What I'm trying to get information on is how I can detect the position of the handlebars. I'd like to be able to detect the front wheel's relative position to being straight. Obviously a sensor doesn't have to return this information directly, but I'd like to be able to say that the angular offset is 0 degrees when the steering is straight, and x or y degrees to the left or right when it is turned.
So far I've thought about building a tray for the front wheel and connecting that to a rotating potentiometer, but I suspect there's a better solution. Any ideas?
The best bet would be to use an absolute optical shaft encoder. This would give a resolution of just over a degree for an 8 bit one. However these are not cheap.

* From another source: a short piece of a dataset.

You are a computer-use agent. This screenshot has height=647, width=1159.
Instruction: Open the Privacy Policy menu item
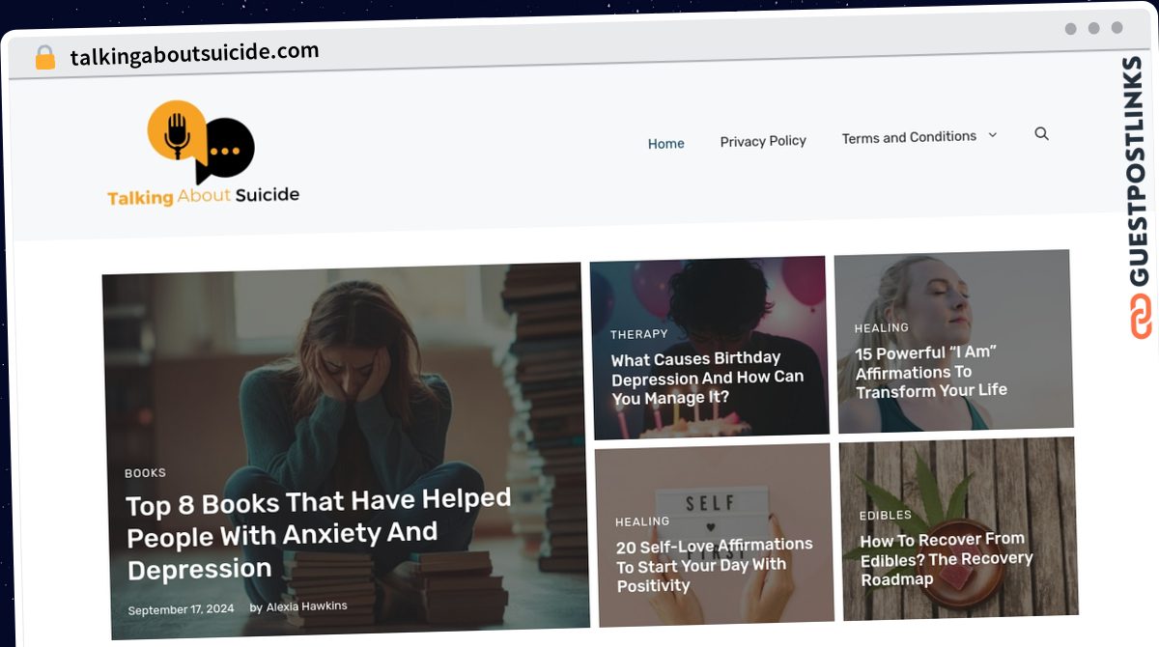[763, 141]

Based on some other threads here I know that I can use a reed sensor or a hall effect sensor to detect the RPM of the spinning rear wheel.
I assume you know that putting the sensor on the rear wheel will give you the RPMs of the wheel, which is not the rider's cadence (pedal RPMs). To get the cadence RPMs, you'd have to put the sensor on the crankarm.
In either case, of course, you want the sensor on the frame and the magnet (for the Hall Effect sensor) on the rotating part.
With the sensor on the rear wheel, and by knowing the rear wheel circumference, you can calculate speed and distance, rather than cadence. If you put the sensor on the crank, you'd have to know about the gear ratios (as you shift) in order to get speed, etc.
I think you're going to need some gearing-up to measure handlebar turn - when riding a bike, the turn of the handlebar is tiny; most of the steering is done by lean, except at very low speed.
If your bike steering has a lock to lock turn (and doesnt spin 360 degs), you could use a slide poti. Just have a small arm come off where your handle bars meet (at the base of the Y so to speak), and then hard linkage it to the slide.
Or you could use a standard rotary poti, and do a figure 8 around the base of the Y on the handle bars, and the poti shaft, with something like a ruber band, and when you turn the wheels it will turn the poti.